Действительно, видим: торчат около театра у всех входов какие-то плешивые немцы в жеваных шинелишках, все из лагеря военнопленных, и держат винтовочки российские, еще тепленькие от наших рук офицерских…

— Ну и что было дальше?

— Эх, дальше!.. Разумеется, красные предъявили ультиматум, немцы-военнопленные смирнехонько винтовочки наши положили и затопали в свой лагерь. Ну а голубчиков наших — из театра, да прямо за город, по одному адресу с владимирским священником, отца Федора братом. Тот, кстати, оказался смелее нас, офицеров, а конец все равно один был. Насчет нас с Букетовым народ подтвердил; дескать, мирные обыватели, белые флаги развешивали. Нас и отпустили.

Зуров, не глядя ротмистру в глаза, сказал по прежнему сухо:

— Благодарю за подробности, но просил бы среди офицеров моего отряда не утруждать себя подобными воспоминаниями. Переходящих в лагерь врага мы будем уничтожать без пощады, колеблющихся — привлекать. Будем, как некогда в 1812-м, готовить партизанские действия, убеждать людей в правоте и непобедимости белого движения. Отец Федор, кто может реально поддержать нас здесь, в Солнцеве, сейчас?

— Милый вы наш Павел Георгиевич, уж не обижайтесь на меня, но прямо скажу: никого не найдете! В Диевом Городище после молебна у Троицы собрали мужиков человек двадцать и наших солнцевских двоих к ним пристегнули, и грешневских мужиков тоже человек пять либо десять взяли, в поддержку господам офицерам в городе. Повели дорогой на слободу Яковлевскую, там еще сколько-то яковлевских мужиков прихватили и всем винтовки выдали. Ну так кто еще дорогой, не дойдя до Твериц, утек, кто перед переправой сбежал, а кто на другой же день с позиций лыжи навострил. И заметьте, ушли с винтовками вашими, и теперь эти винтовки на красной стороне стреляют либо в запасе там лежат.

— А что у нас в больнице делается? Принял доктор Попов наших офицеров?
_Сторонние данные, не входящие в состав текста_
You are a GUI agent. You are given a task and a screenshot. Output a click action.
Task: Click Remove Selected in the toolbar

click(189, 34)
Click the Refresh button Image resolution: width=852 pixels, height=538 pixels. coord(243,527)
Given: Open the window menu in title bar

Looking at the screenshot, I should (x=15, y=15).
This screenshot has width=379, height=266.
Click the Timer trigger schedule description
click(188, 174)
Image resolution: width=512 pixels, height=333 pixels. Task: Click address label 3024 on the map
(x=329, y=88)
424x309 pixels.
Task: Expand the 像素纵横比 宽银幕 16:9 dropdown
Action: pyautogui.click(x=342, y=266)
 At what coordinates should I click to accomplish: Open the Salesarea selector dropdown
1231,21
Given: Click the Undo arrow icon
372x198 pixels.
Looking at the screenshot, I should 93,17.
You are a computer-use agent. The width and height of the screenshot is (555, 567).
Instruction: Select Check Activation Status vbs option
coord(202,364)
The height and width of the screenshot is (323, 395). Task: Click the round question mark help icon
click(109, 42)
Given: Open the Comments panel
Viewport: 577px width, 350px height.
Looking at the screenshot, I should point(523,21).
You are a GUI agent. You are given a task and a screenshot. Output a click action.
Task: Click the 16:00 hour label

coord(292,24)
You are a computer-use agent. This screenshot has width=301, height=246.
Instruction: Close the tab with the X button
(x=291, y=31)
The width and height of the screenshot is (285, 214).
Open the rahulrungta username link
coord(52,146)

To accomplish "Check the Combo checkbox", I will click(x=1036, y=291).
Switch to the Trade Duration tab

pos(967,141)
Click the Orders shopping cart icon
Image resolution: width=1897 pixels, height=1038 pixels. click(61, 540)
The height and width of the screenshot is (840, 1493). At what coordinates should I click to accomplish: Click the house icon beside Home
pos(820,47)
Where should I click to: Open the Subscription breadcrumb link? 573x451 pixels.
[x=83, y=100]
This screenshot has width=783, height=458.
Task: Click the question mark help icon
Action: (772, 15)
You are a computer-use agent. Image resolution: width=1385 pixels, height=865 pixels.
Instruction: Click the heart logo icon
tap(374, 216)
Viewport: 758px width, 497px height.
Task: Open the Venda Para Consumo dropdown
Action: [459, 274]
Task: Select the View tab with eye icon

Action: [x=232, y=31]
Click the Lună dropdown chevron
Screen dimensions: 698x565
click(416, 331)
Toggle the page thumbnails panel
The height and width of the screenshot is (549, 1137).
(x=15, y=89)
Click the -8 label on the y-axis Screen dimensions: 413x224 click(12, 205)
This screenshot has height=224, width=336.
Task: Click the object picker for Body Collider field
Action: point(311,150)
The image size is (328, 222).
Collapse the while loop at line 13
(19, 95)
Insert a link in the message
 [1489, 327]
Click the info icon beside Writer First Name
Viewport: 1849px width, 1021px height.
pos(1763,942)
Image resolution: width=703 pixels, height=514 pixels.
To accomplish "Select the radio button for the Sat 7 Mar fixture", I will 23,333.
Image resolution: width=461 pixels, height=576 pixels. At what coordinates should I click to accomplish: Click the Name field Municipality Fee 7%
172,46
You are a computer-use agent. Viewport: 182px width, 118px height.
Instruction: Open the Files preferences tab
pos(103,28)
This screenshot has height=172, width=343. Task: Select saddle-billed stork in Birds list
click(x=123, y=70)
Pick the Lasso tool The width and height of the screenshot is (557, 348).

Я должен увидеть выздоравливающих.

— Батюшка Павел Георгиевич, да мне просто даже странно, какие у вас понятия… Не было там никаких офицеров, тракт перекрыт был сперва офицерами, потом красными. Одни красноармейцы да красные дружинники лежали. Доктор Попов в партию большевистскую записался, режет и порет по-прежнему, сейчас только тяжелораненые долечиваются, одни ярославцы. Наших сельчан доктор Попов в эти дни в больницу не клал, по домам ходил лечил. Коек у него не хватало.

Лицо капитана становилось все напряженнее, он прикуривал папиросу от папиросы.

— Когда усадьбу нашу сожгли?

— Прошлой осенью, еще в ноябре. Но ее ведь пришлые спалили, не солнцевские.

Капитан заглянул в окно. Была предрассветная темень. Зуров опустил занавеску, потревожив листья гераней.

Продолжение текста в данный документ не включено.